Innovazione e Piano d'azione per l'economia dei servizi

11. Dopo "Industria 2015", è arrivato il momento di un "Piano d'azione per lo sviluppo dell'economia dei servizi", che definisca un quadro organico di misure dedicate all'innovazione tecnologica, organizzativa e di marketing delle imprese dei servizi, anche attraverso la creazione di specifiche reti d'impresa. Si tratta, in sostanza, di recepire le più recenti indicazioni comunitarie in materia di ricerca, sviluppo ed innovazione, che escludono qualsiasi preclusione di tipo settoriale. Per questo, occorre organizzare la mobilitazione di competenze diffuse – ed anche costruirne di nuove – puntando, per il nostro Paese, alla leadership di un "capitalismo culturale", capace di far fruttare lo straordinario patrimonio dell'identità italiana. È un progetto certamente alla nostra portata: occorrono risorse ragionevoli e certe, occorrono competenze e coordinamento delle competenze. Occorre, soprattutto, attenzione e impegno pubblico e privato.
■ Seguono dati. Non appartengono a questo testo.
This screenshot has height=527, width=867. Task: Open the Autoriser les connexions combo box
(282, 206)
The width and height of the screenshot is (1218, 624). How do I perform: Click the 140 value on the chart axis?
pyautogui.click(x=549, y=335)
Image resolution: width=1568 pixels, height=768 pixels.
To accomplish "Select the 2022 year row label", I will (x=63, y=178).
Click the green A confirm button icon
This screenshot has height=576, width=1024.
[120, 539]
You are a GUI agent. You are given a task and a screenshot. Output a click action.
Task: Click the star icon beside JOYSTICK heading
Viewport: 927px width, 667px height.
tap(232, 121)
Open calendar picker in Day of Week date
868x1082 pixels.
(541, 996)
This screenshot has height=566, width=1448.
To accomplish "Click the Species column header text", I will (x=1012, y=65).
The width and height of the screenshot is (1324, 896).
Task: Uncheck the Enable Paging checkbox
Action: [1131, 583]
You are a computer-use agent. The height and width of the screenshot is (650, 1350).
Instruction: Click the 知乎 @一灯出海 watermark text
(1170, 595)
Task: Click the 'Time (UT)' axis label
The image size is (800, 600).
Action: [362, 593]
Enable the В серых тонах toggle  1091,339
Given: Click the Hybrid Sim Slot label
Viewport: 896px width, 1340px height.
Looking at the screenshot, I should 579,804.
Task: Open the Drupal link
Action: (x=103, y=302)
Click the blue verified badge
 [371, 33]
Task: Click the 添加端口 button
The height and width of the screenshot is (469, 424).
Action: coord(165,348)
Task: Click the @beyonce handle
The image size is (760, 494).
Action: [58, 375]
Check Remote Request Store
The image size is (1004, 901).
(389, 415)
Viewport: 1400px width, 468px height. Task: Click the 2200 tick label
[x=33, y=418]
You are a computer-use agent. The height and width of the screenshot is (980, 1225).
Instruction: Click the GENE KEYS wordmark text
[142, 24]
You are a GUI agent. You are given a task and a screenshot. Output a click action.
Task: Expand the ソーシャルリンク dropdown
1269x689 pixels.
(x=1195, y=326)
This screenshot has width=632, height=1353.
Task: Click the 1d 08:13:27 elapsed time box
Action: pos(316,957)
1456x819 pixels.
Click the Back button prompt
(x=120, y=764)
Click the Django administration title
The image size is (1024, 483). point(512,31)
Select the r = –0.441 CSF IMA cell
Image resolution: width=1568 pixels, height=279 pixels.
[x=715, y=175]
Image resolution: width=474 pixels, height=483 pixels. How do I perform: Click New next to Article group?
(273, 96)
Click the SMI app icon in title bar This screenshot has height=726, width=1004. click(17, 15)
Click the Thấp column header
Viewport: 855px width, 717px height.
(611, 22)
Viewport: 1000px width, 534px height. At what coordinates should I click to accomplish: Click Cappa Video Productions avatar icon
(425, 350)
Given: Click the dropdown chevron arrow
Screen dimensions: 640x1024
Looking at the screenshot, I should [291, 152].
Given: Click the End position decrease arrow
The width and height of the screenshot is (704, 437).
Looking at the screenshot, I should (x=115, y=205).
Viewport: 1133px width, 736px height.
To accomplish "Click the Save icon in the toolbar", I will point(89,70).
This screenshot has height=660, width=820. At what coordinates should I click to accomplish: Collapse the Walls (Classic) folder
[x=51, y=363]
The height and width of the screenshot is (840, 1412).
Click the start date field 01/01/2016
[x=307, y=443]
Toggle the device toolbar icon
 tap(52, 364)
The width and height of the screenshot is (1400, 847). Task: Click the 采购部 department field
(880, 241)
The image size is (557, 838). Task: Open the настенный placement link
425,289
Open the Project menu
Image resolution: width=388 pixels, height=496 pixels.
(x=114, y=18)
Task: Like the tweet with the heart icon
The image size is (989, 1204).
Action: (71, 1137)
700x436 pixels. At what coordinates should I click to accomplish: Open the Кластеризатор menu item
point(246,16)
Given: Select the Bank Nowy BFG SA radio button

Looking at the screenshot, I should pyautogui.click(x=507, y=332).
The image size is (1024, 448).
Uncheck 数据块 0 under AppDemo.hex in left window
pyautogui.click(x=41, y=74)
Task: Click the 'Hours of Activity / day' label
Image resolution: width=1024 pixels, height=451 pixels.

Le politiche per la distribuzione commerciale

12. L'identità italiana è un patrimonio fatto di città e di territori, alla cui definizione partecipa un pluralismo distributivo pro-concorrenziale, che ha recato un indiscutibile contributo al contenimento dell'inflazione. Le trasformazioni e le potenzialità di questo pluralismo distributivo – costantemente impegnato nella costruzione di servizi che rispondano ai mutamenti degli stili di vita e di consumo dei cittadini, in particolare attraverso la valorizzazione della tipicità e della qualità del made in Italy – possono essere accompagnate e incentivate attraverso: un migliore coordinamento delle competenze nell'ambito del "federalismo commerciale"; una compiuta, concertata e condivisa valutazione d'impatto delle scelte di programmazione commerciale sugli equilibri strutturali del pluralismo distributivo e, in particolare, sulle medie superfici; una piena integrazione tra urbanistica generale e urbanistica commerciale, che affronti in un'ottica unitaria le questioni della attrattività e della qualità degli spazi pubblici e della logistica urbana, con particolare riferimento al tema dei parcheggi, dei piani urbani del traffico e della distribuzione urbana delle merci. Disegnando così condizioni di contesto all'interno delle quali si sviluppi il modello dei centri commerciali naturali – in particolare per i centri storici – e dei distretti commerciali urbani. In questo quadro, andrebbe anche affrontata la riforma delle locazioni commerciali e assicurata una lotta incisiva alla contraffazione ed all'abusivismo commerciale. Innovazione tecnologica e più efficienti relazioni di filiera consentirebbero, ancora, importanti incrementi di produttività nel commercio con conseguenti benefici sui prezzi praticati ai consumatori finali. L'identità italiana è, inoltre, uno straordinario asset competitivo per il nostro export e per l'internazionalizzazione del nostro sistema dei servizi: con determinazione, vanno dunque tutelati e valorizzati made in Italy, Italian concept ed Italian style.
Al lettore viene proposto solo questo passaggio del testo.